● Task to complete:
Transcribe the records below exactly.

(Dataset entries)
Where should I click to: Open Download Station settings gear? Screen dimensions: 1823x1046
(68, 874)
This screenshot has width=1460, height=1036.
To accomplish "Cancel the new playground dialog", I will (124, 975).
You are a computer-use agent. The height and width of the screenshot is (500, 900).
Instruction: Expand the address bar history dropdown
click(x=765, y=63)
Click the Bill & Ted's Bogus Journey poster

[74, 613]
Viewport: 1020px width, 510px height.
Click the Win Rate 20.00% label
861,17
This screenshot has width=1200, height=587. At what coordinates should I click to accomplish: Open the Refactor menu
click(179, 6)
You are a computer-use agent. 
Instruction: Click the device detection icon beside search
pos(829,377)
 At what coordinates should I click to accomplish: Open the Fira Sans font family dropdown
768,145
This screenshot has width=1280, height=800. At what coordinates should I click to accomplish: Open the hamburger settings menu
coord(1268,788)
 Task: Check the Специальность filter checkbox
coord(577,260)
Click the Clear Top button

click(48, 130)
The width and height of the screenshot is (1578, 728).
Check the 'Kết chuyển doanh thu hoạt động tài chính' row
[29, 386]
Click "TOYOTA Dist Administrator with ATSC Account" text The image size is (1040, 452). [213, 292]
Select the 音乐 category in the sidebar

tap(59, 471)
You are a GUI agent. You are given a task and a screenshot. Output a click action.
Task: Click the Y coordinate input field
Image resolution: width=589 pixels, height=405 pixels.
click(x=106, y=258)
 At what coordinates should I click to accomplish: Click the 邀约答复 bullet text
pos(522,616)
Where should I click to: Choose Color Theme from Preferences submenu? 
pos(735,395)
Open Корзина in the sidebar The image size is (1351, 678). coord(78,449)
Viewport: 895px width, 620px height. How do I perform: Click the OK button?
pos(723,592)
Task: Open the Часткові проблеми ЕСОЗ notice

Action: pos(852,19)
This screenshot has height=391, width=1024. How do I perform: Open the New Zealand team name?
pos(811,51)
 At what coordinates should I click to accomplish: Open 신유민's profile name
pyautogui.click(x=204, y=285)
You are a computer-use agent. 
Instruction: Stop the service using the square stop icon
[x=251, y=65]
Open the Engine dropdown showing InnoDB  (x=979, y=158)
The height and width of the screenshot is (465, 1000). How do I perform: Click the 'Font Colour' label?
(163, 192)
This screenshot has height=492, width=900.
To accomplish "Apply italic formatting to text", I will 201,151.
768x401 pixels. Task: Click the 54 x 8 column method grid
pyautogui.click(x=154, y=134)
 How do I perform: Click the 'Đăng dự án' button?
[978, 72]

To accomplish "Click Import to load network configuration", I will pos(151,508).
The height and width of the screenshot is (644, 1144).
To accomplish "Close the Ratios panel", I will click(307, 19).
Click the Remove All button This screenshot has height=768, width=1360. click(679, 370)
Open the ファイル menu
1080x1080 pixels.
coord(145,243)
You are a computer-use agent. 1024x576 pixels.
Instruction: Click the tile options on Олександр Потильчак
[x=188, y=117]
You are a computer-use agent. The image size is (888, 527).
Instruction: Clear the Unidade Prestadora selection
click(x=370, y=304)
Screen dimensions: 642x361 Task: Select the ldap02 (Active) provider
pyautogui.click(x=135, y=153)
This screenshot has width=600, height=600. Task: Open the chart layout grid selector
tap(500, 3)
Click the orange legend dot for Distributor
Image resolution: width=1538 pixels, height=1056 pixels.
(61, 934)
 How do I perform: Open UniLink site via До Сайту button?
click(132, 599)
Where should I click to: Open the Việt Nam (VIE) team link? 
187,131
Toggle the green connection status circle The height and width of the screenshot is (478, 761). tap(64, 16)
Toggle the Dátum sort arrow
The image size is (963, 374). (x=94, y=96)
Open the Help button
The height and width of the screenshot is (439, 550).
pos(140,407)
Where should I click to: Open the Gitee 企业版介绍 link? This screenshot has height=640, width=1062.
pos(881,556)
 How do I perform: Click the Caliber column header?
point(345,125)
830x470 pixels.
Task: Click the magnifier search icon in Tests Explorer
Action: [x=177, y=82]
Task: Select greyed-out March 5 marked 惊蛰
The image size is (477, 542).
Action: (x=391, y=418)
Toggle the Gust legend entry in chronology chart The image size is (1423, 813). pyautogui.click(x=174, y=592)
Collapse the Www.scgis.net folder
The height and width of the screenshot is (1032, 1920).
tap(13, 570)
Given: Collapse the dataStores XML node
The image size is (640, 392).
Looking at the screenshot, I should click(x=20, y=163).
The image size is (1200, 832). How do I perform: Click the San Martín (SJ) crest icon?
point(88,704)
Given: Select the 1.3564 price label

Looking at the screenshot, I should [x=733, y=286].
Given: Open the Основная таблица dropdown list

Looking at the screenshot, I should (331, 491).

● Task solution:
Where should I click to: Open Download Station settings gear? Screen dimensions: 1823x1046
(68, 874)
This screenshot has width=1460, height=1036.
To accomplish "Cancel the new playground dialog", I will (124, 975).
You are a computer-use agent. The height and width of the screenshot is (500, 900).
Instruction: Expand the address bar history dropdown
click(x=765, y=63)
Click the Bill & Ted's Bogus Journey poster

[74, 613]
Viewport: 1020px width, 510px height.
Click the Win Rate 20.00% label
861,17
This screenshot has width=1200, height=587. At what coordinates should I click to accomplish: Open the Refactor menu
click(179, 6)
You are a computer-use agent. 
Instruction: Click the device detection icon beside search
pos(829,377)
 At what coordinates should I click to accomplish: Open the Fira Sans font family dropdown
768,145
This screenshot has width=1280, height=800. At what coordinates should I click to accomplish: Open the hamburger settings menu
coord(1268,788)
 Task: Check the Специальность filter checkbox
coord(577,260)
Click the Clear Top button

click(48, 130)
The width and height of the screenshot is (1578, 728).
Check the 'Kết chuyển doanh thu hoạt động tài chính' row
[29, 386]
Click "TOYOTA Dist Administrator with ATSC Account" text The image size is (1040, 452). [213, 292]
Select the 音乐 category in the sidebar

tap(59, 471)
You are a GUI agent. You are given a task and a screenshot. Output a click action.
Task: Click the Y coordinate input field
Image resolution: width=589 pixels, height=405 pixels.
click(x=106, y=258)
 At what coordinates should I click to accomplish: Click the 邀约答复 bullet text
pos(522,616)
Where should I click to: Choose Color Theme from Preferences submenu? 
pos(735,395)
Open Корзина in the sidebar The image size is (1351, 678). coord(78,449)
Viewport: 895px width, 620px height. How do I perform: Click the OK button?
pos(723,592)
Task: Open the Часткові проблеми ЕСОЗ notice

Action: pos(852,19)
This screenshot has height=391, width=1024. How do I perform: Open the New Zealand team name?
pos(811,51)
 At what coordinates should I click to accomplish: Open 신유민's profile name
pyautogui.click(x=204, y=285)
You are a computer-use agent. 
Instruction: Stop the service using the square stop icon
[x=251, y=65]
Open the Engine dropdown showing InnoDB  (x=979, y=158)
The height and width of the screenshot is (465, 1000). How do I perform: Click the 'Font Colour' label?
(163, 192)
This screenshot has height=492, width=900.
To accomplish "Apply italic formatting to text", I will 201,151.
768x401 pixels. Task: Click the 54 x 8 column method grid
pyautogui.click(x=154, y=134)
 How do I perform: Click the 'Đăng dự án' button?
[978, 72]

To accomplish "Click Import to load network configuration", I will pos(151,508).
The height and width of the screenshot is (644, 1144).
To accomplish "Close the Ratios panel", I will click(307, 19).
Click the Remove All button This screenshot has height=768, width=1360. click(679, 370)
Open the ファイル menu
1080x1080 pixels.
coord(145,243)
You are a computer-use agent. 1024x576 pixels.
Instruction: Click the tile options on Олександр Потильчак
[x=188, y=117]
You are a computer-use agent. The image size is (888, 527).
Instruction: Clear the Unidade Prestadora selection
click(x=370, y=304)
Screen dimensions: 642x361 Task: Select the ldap02 (Active) provider
pyautogui.click(x=135, y=153)
This screenshot has width=600, height=600. Task: Open the chart layout grid selector
tap(500, 3)
Click the orange legend dot for Distributor
Image resolution: width=1538 pixels, height=1056 pixels.
(61, 934)
 How do I perform: Open UniLink site via До Сайту button?
click(132, 599)
Where should I click to: Open the Việt Nam (VIE) team link? 
187,131
Toggle the green connection status circle The height and width of the screenshot is (478, 761). tap(64, 16)
Toggle the Dátum sort arrow
The image size is (963, 374). (x=94, y=96)
Open the Help button
The height and width of the screenshot is (439, 550).
pos(140,407)
Where should I click to: Open the Gitee 企业版介绍 link? This screenshot has height=640, width=1062.
pos(881,556)
 How do I perform: Click the Caliber column header?
point(345,125)
830x470 pixels.
Task: Click the magnifier search icon in Tests Explorer
Action: [x=177, y=82]
Task: Select greyed-out March 5 marked 惊蛰
The image size is (477, 542).
Action: (x=391, y=418)
Toggle the Gust legend entry in chronology chart The image size is (1423, 813). pyautogui.click(x=174, y=592)
Collapse the Www.scgis.net folder
The height and width of the screenshot is (1032, 1920).
tap(13, 570)
Given: Collapse the dataStores XML node
The image size is (640, 392).
Looking at the screenshot, I should click(x=20, y=163).
The image size is (1200, 832). How do I perform: Click the San Martín (SJ) crest icon?
point(88,704)
Given: Select the 1.3564 price label

Looking at the screenshot, I should [x=733, y=286].
Given: Open the Основная таблица dropdown list

Looking at the screenshot, I should (331, 491).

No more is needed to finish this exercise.